◆ DIRECTIONS FOR THIS TASK
All records are to be printed again exactly as they appear.

---------- RECORDED DATA

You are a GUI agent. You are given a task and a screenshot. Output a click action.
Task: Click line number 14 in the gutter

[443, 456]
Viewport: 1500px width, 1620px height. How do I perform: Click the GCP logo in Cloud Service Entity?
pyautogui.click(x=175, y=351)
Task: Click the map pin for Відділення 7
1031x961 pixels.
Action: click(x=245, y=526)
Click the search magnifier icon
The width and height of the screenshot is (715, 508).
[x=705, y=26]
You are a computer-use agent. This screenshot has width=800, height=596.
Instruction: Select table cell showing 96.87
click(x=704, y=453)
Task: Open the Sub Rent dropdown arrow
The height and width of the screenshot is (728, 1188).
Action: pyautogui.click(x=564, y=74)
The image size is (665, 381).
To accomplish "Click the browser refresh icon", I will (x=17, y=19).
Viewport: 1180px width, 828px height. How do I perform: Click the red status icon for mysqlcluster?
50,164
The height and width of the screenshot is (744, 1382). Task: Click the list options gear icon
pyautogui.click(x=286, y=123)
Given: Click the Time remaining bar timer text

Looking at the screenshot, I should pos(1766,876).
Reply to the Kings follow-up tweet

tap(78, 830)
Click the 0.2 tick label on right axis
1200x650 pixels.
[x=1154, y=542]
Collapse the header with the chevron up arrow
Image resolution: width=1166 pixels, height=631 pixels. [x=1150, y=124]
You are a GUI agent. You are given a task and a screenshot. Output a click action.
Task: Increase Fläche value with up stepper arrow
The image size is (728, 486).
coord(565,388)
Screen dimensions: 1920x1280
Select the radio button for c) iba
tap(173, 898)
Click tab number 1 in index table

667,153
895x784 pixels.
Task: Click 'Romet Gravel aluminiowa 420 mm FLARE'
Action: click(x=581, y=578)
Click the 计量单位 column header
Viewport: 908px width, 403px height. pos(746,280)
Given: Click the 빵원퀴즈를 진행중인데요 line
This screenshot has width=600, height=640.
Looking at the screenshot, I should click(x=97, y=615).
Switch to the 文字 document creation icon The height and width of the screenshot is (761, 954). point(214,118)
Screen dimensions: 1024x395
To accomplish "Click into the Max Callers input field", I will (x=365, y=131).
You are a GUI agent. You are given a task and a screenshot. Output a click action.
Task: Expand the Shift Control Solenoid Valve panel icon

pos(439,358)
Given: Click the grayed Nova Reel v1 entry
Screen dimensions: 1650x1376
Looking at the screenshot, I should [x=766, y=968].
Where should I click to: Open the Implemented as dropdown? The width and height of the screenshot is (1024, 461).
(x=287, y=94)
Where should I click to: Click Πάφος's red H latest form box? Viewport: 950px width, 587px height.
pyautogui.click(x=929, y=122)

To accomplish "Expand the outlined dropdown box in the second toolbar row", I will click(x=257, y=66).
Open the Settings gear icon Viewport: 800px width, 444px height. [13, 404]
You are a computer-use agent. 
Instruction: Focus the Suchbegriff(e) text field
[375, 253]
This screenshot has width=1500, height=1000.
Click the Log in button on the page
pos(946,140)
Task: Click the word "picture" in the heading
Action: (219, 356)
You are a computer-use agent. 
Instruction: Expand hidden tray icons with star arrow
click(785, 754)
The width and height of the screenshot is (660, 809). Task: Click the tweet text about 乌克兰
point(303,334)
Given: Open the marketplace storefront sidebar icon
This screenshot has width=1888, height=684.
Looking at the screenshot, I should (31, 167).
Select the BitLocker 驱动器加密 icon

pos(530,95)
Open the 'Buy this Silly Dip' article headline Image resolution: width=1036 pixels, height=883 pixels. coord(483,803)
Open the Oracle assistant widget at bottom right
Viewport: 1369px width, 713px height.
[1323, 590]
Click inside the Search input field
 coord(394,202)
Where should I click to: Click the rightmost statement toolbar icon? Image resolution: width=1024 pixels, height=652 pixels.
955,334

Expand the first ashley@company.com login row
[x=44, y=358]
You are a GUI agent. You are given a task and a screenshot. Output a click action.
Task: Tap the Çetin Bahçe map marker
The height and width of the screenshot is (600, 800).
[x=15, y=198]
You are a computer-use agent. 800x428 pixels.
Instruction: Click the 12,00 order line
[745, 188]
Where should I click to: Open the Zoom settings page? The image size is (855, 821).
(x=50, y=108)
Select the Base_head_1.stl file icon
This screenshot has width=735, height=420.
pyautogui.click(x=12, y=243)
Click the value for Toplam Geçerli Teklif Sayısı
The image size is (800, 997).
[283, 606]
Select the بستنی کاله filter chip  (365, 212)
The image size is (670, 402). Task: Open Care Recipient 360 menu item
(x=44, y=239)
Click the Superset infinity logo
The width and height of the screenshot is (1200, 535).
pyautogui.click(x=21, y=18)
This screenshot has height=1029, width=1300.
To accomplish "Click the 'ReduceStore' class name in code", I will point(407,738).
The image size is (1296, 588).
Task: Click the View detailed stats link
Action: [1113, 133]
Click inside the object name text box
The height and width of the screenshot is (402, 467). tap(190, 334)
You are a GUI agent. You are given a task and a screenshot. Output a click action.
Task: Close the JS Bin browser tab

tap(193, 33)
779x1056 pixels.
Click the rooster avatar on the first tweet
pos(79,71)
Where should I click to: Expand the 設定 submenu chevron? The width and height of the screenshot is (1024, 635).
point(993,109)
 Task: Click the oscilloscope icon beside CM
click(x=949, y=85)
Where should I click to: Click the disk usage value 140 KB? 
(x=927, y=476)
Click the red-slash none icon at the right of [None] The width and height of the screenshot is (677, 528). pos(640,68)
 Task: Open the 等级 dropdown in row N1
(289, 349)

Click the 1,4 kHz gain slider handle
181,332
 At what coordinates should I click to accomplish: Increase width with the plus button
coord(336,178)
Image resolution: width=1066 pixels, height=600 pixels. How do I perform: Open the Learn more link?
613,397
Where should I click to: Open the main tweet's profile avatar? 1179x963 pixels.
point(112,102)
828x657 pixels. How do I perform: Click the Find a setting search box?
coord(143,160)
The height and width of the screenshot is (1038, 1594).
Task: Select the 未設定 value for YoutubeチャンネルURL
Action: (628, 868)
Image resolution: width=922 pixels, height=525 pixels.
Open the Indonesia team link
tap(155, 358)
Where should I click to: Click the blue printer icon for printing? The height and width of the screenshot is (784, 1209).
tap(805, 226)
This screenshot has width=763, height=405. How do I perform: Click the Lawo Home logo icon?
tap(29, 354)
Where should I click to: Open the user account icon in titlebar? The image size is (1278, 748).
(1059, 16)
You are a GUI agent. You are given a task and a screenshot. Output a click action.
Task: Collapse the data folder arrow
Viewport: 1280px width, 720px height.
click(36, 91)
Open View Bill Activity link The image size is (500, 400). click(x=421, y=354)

--------------------

◆ TASK SOLUTION
You are a GUI agent. You are given a task and a screenshot. Output a click action.
Task: Click line number 14 in the gutter

[443, 456]
Viewport: 1500px width, 1620px height. How do I perform: Click the GCP logo in Cloud Service Entity?
pyautogui.click(x=175, y=351)
Task: Click the map pin for Відділення 7
1031x961 pixels.
Action: click(x=245, y=526)
Click the search magnifier icon
The width and height of the screenshot is (715, 508).
[x=705, y=26]
You are a computer-use agent. This screenshot has width=800, height=596.
Instruction: Select table cell showing 96.87
click(x=704, y=453)
Task: Open the Sub Rent dropdown arrow
The height and width of the screenshot is (728, 1188).
Action: pyautogui.click(x=564, y=74)
The image size is (665, 381).
To accomplish "Click the browser refresh icon", I will (x=17, y=19).
Viewport: 1180px width, 828px height. How do I perform: Click the red status icon for mysqlcluster?
50,164
The height and width of the screenshot is (744, 1382). Task: Click the list options gear icon
pyautogui.click(x=286, y=123)
Given: Click the Time remaining bar timer text

Looking at the screenshot, I should pos(1766,876).
Reply to the Kings follow-up tweet

tap(78, 830)
Click the 0.2 tick label on right axis
1200x650 pixels.
[x=1154, y=542]
Collapse the header with the chevron up arrow
Image resolution: width=1166 pixels, height=631 pixels. [x=1150, y=124]
You are a GUI agent. You are given a task and a screenshot. Output a click action.
Task: Increase Fläche value with up stepper arrow
The image size is (728, 486).
coord(565,388)
Screen dimensions: 1920x1280
Select the radio button for c) iba
tap(173, 898)
Click tab number 1 in index table

667,153
895x784 pixels.
Task: Click 'Romet Gravel aluminiowa 420 mm FLARE'
Action: click(x=581, y=578)
Click the 计量单位 column header
Viewport: 908px width, 403px height. pos(746,280)
Given: Click the 빵원퀴즈를 진행중인데요 line
This screenshot has width=600, height=640.
Looking at the screenshot, I should click(x=97, y=615).
Switch to the 文字 document creation icon The height and width of the screenshot is (761, 954). point(214,118)
Screen dimensions: 1024x395
To accomplish "Click into the Max Callers input field", I will (x=365, y=131).
You are a GUI agent. You are given a task and a screenshot. Output a click action.
Task: Expand the Shift Control Solenoid Valve panel icon

pos(439,358)
Given: Click the grayed Nova Reel v1 entry
Screen dimensions: 1650x1376
Looking at the screenshot, I should [x=766, y=968].
Where should I click to: Open the Implemented as dropdown? The width and height of the screenshot is (1024, 461).
(x=287, y=94)
Where should I click to: Click Πάφος's red H latest form box? Viewport: 950px width, 587px height.
pyautogui.click(x=929, y=122)

To accomplish "Expand the outlined dropdown box in the second toolbar row", I will click(x=257, y=66).
Open the Settings gear icon Viewport: 800px width, 444px height. [13, 404]
You are a computer-use agent. 
Instruction: Focus the Suchbegriff(e) text field
[375, 253]
This screenshot has width=1500, height=1000.
Click the Log in button on the page
pos(946,140)
Task: Click the word "picture" in the heading
Action: (219, 356)
You are a computer-use agent. 
Instruction: Expand hidden tray icons with star arrow
click(785, 754)
The width and height of the screenshot is (660, 809). Task: Click the tweet text about 乌克兰
point(303,334)
Given: Open the marketplace storefront sidebar icon
This screenshot has width=1888, height=684.
Looking at the screenshot, I should (31, 167).
Select the BitLocker 驱动器加密 icon

pos(530,95)
Open the 'Buy this Silly Dip' article headline Image resolution: width=1036 pixels, height=883 pixels. coord(483,803)
Open the Oracle assistant widget at bottom right
Viewport: 1369px width, 713px height.
[1323, 590]
Click inside the Search input field
 coord(394,202)
Where should I click to: Click the rightmost statement toolbar icon? Image resolution: width=1024 pixels, height=652 pixels.
955,334

Expand the first ashley@company.com login row
[x=44, y=358]
You are a GUI agent. You are given a task and a screenshot. Output a click action.
Task: Tap the Çetin Bahçe map marker
The height and width of the screenshot is (600, 800).
[x=15, y=198]
You are a computer-use agent. 800x428 pixels.
Instruction: Click the 12,00 order line
[745, 188]
Where should I click to: Open the Zoom settings page? The image size is (855, 821).
(x=50, y=108)
Select the Base_head_1.stl file icon
This screenshot has width=735, height=420.
pyautogui.click(x=12, y=243)
Click the value for Toplam Geçerli Teklif Sayısı
The image size is (800, 997).
[283, 606]
Select the بستنی کاله filter chip  (365, 212)
The image size is (670, 402). Task: Open Care Recipient 360 menu item
(x=44, y=239)
Click the Superset infinity logo
The width and height of the screenshot is (1200, 535).
pyautogui.click(x=21, y=18)
This screenshot has height=1029, width=1300.
To accomplish "Click the 'ReduceStore' class name in code", I will point(407,738).
The image size is (1296, 588).
Task: Click the View detailed stats link
Action: [1113, 133]
Click inside the object name text box
The height and width of the screenshot is (402, 467). tap(190, 334)
You are a GUI agent. You are given a task and a screenshot. Output a click action.
Task: Close the JS Bin browser tab

tap(193, 33)
779x1056 pixels.
Click the rooster avatar on the first tweet
pos(79,71)
Where should I click to: Expand the 設定 submenu chevron? The width and height of the screenshot is (1024, 635).
point(993,109)
 Task: Click the oscilloscope icon beside CM
click(x=949, y=85)
Where should I click to: Click the disk usage value 140 KB? 
(x=927, y=476)
Click the red-slash none icon at the right of [None] The width and height of the screenshot is (677, 528). pos(640,68)
 Task: Open the 等级 dropdown in row N1
(289, 349)

Click the 1,4 kHz gain slider handle
181,332
 At what coordinates should I click to accomplish: Increase width with the plus button
coord(336,178)
Image resolution: width=1066 pixels, height=600 pixels. How do I perform: Open the Learn more link?
613,397
Where should I click to: Open the main tweet's profile avatar? 1179x963 pixels.
point(112,102)
828x657 pixels. How do I perform: Click the Find a setting search box?
coord(143,160)
The height and width of the screenshot is (1038, 1594).
Task: Select the 未設定 value for YoutubeチャンネルURL
Action: (628, 868)
Image resolution: width=922 pixels, height=525 pixels.
Open the Indonesia team link
tap(155, 358)
Where should I click to: Click the blue printer icon for printing? The height and width of the screenshot is (784, 1209).
tap(805, 226)
This screenshot has width=763, height=405. How do I perform: Click the Lawo Home logo icon?
tap(29, 354)
Where should I click to: Open the user account icon in titlebar? The image size is (1278, 748).
(1059, 16)
You are a GUI agent. You are given a task and a screenshot. Output a click action.
Task: Collapse the data folder arrow
Viewport: 1280px width, 720px height.
click(36, 91)
Open View Bill Activity link The image size is (500, 400). click(x=421, y=354)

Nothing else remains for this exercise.